Saya sempat bertanya, memangnya masalah apa saja yang diceritakan? Kata teman saya, ya macam-macam. Paling sering soal perselingkuhan dalam rumah tangga. Dari pengalaman saya sendiri dan beberapa teman, saya jadi mikir, ternyata banyak orang yang butuh didengarkan curhat-nya. Didengarkan saja, tidak harus diberi solusi atas masalahnya. Dan, ternyata keahlian mendengarkan ini tidak semua orang memilikinya. Mendengarkan tanpa memberi penghakiman.
Tidak heran kalau ada orang yang sampai membayar orang yang dia anggap nyaman untuk bercerita. Teman saya ada yang bertanya tentang fenomena ini. "Apakah orang-orang ini tidak mempunyai teman dekat untuk berbagi cerita?"
Bagi saya pribadi, terkadang ada kondisi bagi saya tidak bisa berbagi dengan teman sendiri. Saya hanya mau curhat ketika teman saya sedang longgar waktu dan hatinya. Begitu pula ketika saya di-curhat-i, Harus dalam keadaan yang oke untuk menerima tumpahan cerita. Jadi ketika saya merasa sumpek dan harus segera mengeluarkan unek-unek dan kebetulan teman saya sedang sumpek sendiri, saya bercerita dengan orang yang benar-benar asing. Orang yang tidak ada kepentingan untuk menyebarkan cerita saya. Beberapa kali saya juga di-curhat-i orang yang benar-benar asing yang saya temui di kereta, bus, dan tempat-tempat umum lainnya.
Alasan lain, keahlian mendengarkan ini biasanya sepaket dengan mulut yang tidak "ember". Ada orang yang kurang beruntung tidak memiliki teman yang bisa menjaga rahasia. Jadi mereka lebih memilih membayar orang asing untuk mendengarkan curhat-nya.
Teman saya yang tinggal di Australia sampai mengompori saya, entah guyon entah serius, untuk merintis semacam helpline seperti di negara tempat ia tinggal. Katanya, pekerjaan mendengarkan memang layak dibayar. Orang butuh mengeluarkan unek-unek daripada membakar rumah orang. Di Indonesia, menurutnya hal itu sangat diperlukan karena, katanya, kegalauan orang-orang di tweetland sudah akut.

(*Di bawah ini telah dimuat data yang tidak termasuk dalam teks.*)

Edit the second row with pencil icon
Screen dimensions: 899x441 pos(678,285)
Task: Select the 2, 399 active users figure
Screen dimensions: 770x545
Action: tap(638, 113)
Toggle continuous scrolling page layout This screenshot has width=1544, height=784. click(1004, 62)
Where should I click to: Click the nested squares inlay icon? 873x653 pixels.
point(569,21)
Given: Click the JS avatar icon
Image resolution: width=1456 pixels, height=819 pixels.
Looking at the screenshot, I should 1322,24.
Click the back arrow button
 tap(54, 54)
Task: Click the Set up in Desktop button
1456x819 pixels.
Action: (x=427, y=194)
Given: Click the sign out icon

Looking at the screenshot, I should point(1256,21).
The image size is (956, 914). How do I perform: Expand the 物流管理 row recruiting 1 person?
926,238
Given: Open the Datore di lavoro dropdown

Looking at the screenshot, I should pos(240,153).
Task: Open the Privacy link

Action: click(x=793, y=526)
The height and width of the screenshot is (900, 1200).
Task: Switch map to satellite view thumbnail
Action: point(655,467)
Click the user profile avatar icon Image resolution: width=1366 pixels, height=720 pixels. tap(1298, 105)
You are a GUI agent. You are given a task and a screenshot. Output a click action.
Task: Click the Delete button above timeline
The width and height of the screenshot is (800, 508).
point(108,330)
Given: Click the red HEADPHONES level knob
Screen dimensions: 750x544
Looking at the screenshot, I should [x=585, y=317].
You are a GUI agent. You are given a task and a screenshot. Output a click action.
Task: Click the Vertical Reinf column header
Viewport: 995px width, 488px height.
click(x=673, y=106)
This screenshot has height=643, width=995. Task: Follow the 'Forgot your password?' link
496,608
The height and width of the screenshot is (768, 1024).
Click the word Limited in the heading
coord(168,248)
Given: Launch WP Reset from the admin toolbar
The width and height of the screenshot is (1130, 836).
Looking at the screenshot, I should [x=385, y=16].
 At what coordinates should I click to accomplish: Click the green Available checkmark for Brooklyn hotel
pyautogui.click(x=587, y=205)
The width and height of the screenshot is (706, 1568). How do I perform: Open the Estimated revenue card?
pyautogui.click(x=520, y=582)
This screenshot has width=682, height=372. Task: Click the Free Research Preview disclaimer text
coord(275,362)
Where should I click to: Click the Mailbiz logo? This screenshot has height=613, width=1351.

Teman-teman saya yang lain dengan nada guyon menyuruh saya untuk membuka jasa mendengarkan curhat dengan gratis dulu, lalu setelah itu bolehlah pasang tarif. Bahkan, ada yang mengaku pernah serius memasang tarif, tapi ternyata tidak laku. Haha. Katanya, dia terinspirasi selebgram Jonathan End yang membuka jasa mendengarkan curhat yang bertarif Rp 100.000/5 menit.
Saya teringat cerita dosen saya yang pernah kuliah di Amerika. Katanya, selama menjadi mahasiswa di sana, dia pernah ditanya profesornya, "Kamu mahasiswa dari Indonesia tapi kok selalu memperhatikan penjelasan saya ketika mengajar di kelas saya ya?" Dosen saya sampai bingung mau menjawab bagaimana karena tidak paham apa yang dimaksud.
Sang Profesor kemudian bercerita, selama menjadi dosen tamu di Indonesia dia sering kesal dengan kebanyakan mahasiswa Indonesia yang dia ajar sering bercerita sendiri ketika dia sedang memaparkan makalahnya. Sampai-sampai ketika dia bertemu mahasiswa Indonesia di Amerika dia sering membatin dengan nada kesal, "Huh, dasar Indonesia!"
Haduh, urusan mendengarkan bisa membawa-bawa negara ternyata. Mau protes sama profesor itu kok ya mengalami sendiri ketika protes dengan pemerintah di negara ini, tapi tidak didengarkan. Eh!
Tapi cerita dari teman saya yang bekerja sebagai buruh migran di Hong Kong lumayan membuat saya tidak insecure amat sebagai orang Indonesia. Justru teman saya menjadi duta mendengarkan. Ceritanya begini, nyonya bos teman saya itu senang sekali curhat ke teman saya. Blablabla nananina sampai dia puas. Teman saya pun mendengarkan dengan baik. Tapi ketika si nyonya meminta respons atau masukan dari teman saya dan teman saya benar-benar memberi pendapat, eh bu bosnya malah mainan handphone. Ketika lagi-lagi bu bos meminta masukan dan teman saya benar-benar merespons, eh malah bu bos berbicara sendiri dengan anaknya tanpa ngreken teman saya. Jelas saja lama-lama hal ini membuat teman saya malas dan hanya mengiyakan saja ketika bu bosnya cerita lagi.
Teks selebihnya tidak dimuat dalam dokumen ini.